The expected output is the complete listing, copied exactly.

<<<<

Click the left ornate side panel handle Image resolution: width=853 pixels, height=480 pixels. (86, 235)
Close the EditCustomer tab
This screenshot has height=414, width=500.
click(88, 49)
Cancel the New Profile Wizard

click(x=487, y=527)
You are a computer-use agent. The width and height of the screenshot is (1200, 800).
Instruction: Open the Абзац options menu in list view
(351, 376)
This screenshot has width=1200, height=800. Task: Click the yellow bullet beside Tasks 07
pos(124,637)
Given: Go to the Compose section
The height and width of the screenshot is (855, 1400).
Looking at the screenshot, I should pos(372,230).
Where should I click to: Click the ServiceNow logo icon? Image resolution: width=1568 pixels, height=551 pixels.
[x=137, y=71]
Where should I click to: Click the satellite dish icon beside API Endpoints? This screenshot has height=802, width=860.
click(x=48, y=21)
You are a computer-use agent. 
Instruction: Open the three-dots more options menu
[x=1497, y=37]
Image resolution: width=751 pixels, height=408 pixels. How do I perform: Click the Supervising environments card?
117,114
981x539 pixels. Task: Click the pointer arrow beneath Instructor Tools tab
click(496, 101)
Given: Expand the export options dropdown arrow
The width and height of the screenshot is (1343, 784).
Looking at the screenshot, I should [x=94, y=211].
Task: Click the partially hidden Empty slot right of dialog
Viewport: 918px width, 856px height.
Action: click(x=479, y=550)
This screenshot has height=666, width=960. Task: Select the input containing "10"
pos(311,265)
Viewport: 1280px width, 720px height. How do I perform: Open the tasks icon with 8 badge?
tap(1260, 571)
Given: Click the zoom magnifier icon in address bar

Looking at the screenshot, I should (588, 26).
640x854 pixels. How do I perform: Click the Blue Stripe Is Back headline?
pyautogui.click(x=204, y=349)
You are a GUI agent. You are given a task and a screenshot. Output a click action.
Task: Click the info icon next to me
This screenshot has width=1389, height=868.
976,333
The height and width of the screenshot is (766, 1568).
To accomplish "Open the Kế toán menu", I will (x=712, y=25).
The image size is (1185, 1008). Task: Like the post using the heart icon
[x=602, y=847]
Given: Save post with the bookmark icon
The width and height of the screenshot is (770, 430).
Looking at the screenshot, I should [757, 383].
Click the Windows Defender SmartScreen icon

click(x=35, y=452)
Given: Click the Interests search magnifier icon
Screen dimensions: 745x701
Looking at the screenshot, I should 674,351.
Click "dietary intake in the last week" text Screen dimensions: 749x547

>>>>

Exercise result:
Click the left ornate side panel handle Image resolution: width=853 pixels, height=480 pixels. (86, 235)
Close the EditCustomer tab
This screenshot has height=414, width=500.
click(88, 49)
Cancel the New Profile Wizard

click(x=487, y=527)
You are a computer-use agent. The width and height of the screenshot is (1200, 800).
Instruction: Open the Абзац options menu in list view
(351, 376)
This screenshot has width=1200, height=800. Task: Click the yellow bullet beside Tasks 07
pos(124,637)
Given: Go to the Compose section
The height and width of the screenshot is (855, 1400).
Looking at the screenshot, I should pos(372,230).
Where should I click to: Click the ServiceNow logo icon? Image resolution: width=1568 pixels, height=551 pixels.
[x=137, y=71]
Where should I click to: Click the satellite dish icon beside API Endpoints? This screenshot has height=802, width=860.
click(x=48, y=21)
You are a computer-use agent. 
Instruction: Open the three-dots more options menu
[x=1497, y=37]
Image resolution: width=751 pixels, height=408 pixels. How do I perform: Click the Supervising environments card?
117,114
981x539 pixels. Task: Click the pointer arrow beneath Instructor Tools tab
click(496, 101)
Given: Expand the export options dropdown arrow
The width and height of the screenshot is (1343, 784).
Looking at the screenshot, I should [x=94, y=211].
Task: Click the partially hidden Empty slot right of dialog
Viewport: 918px width, 856px height.
Action: click(x=479, y=550)
This screenshot has height=666, width=960. Task: Select the input containing "10"
pos(311,265)
Viewport: 1280px width, 720px height. How do I perform: Open the tasks icon with 8 badge?
tap(1260, 571)
Given: Click the zoom magnifier icon in address bar

Looking at the screenshot, I should (588, 26).
640x854 pixels. How do I perform: Click the Blue Stripe Is Back headline?
pyautogui.click(x=204, y=349)
You are a GUI agent. You are given a task and a screenshot. Output a click action.
Task: Click the info icon next to me
This screenshot has width=1389, height=868.
976,333
The height and width of the screenshot is (766, 1568).
To accomplish "Open the Kế toán menu", I will (x=712, y=25).
The image size is (1185, 1008). Task: Like the post using the heart icon
[x=602, y=847]
Given: Save post with the bookmark icon
The width and height of the screenshot is (770, 430).
Looking at the screenshot, I should [757, 383].
Click the Windows Defender SmartScreen icon

click(x=35, y=452)
Given: Click the Interests search magnifier icon
Screen dimensions: 745x701
Looking at the screenshot, I should 674,351.
Click "dietary intake in the last week" text Screen dimensions: 749x547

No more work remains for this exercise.